This example attempts to show the trade-offs involved when shelter capacity, activity, and intensity measurement become coordinated elements of design evaluation. The introduction of three-dimensional evaluation across all buildable acres of a city can make the shelter capacity evaluation associated with city design an essential contribution to city planning strategy, financial security, and leadership direction.

CITY DESIGN

Tables 1-4 addressed a 5.23 acre project with optional values entered in a single building design category template that included a design specification template, core module, planning forecast panel, and implications module. The tables illustrated the ability to forecast gross building area options that had shelter capacity, intensity, intrusion, and dominance implications. The text also emphasized that the ability to accurately and consistently predict gross building area options enabled predictions for many additional topics that were a function of these gross building area options, and the revenue potential of these options was emphasized.

The message is not limited to single project design however. The correlation of shelter capacity, intensity, activity, and location throughout a city will determine its social and economic stability. A two-dimensional land use plan supplemented with a zoning ordinance does not have the scope required.

The term for this city-wide three-dimensional effort to correlate shelter capacity, intensity, activity, and location within geographic limits defined to protect our quality and source of life is city design. A portion of its language has been illustrated by Tables 1-4. Smaller scale design efforts are referred to as urban design. The titles are not significant however. The common specification language in Tables 1-4 is the message, since it permits consistent measurement, evaluation, and leadership definition that can repeat success and avoid failure when research builds the specification knowledge required.

Tables 1-4 address one building design category. Six are used to shelter most activity on the planet. The correlation of these six building design categories and their specifications across all municipal land is city design. It produces the three-dimensional physical presence we have referred to as urban form, composition, texture, pattern, and so on; but these results have been arbitrary because specification knowledge has been an incomplete and uncorrelated contribution to a consistent leadership language. In my opinion, it has produced more sprawl and excessive intensity that design success and economic stability.
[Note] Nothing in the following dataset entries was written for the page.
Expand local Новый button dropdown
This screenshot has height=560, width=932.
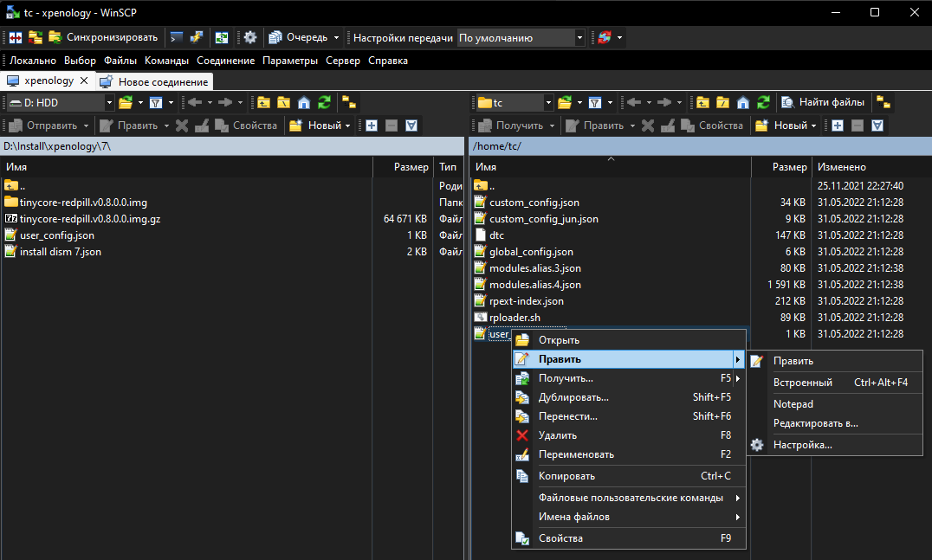pos(347,126)
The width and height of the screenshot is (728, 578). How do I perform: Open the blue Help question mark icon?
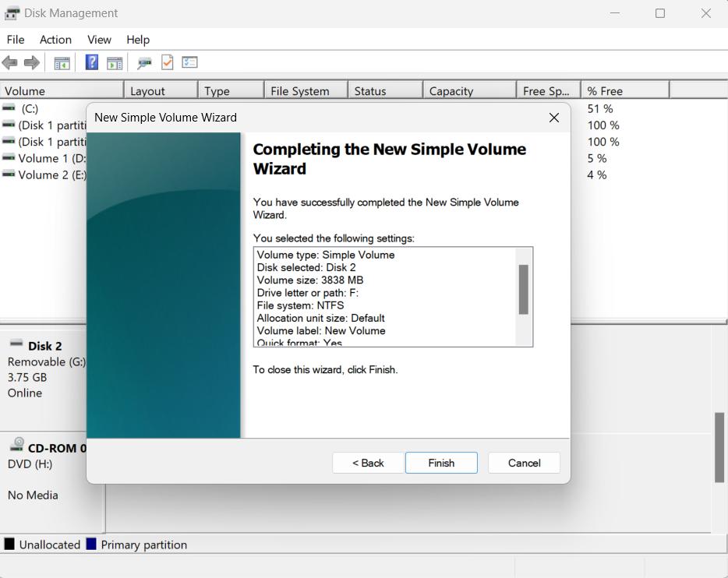coord(91,63)
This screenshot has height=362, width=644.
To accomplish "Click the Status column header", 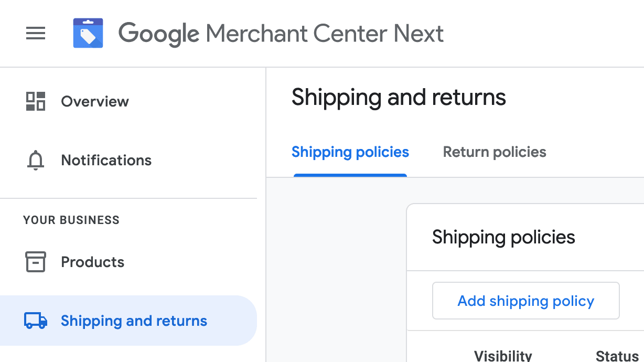I will click(x=616, y=355).
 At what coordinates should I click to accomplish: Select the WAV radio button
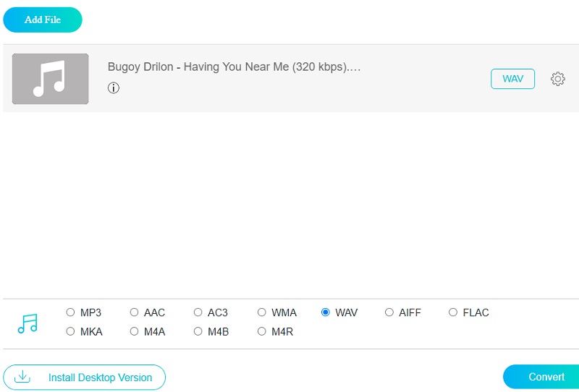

The design specification topics in Tables 1-4 represent a consistent vocabulary for the G1 Building Design Category. The five remaining categories use the same template format but expand on the topics involved. Together, these topics itemize the value decisions that lead physical design toward the visible results that symbolize the decisions made.

POSTSCRIPT

There are 17 gray cell decisions and 10 floor quantity choices in Tables 2-4. They have been mathematically correlated to produce the gross building area, shelter capacity, and intensity options presented. A change to one or more of these topic values will produce a new forecast. This should indicate the complexity of the design relationships involved and the integrated correlation required to provide informed leadership direction within a limited Built Domain that must learn to respect what is not property but its source of life.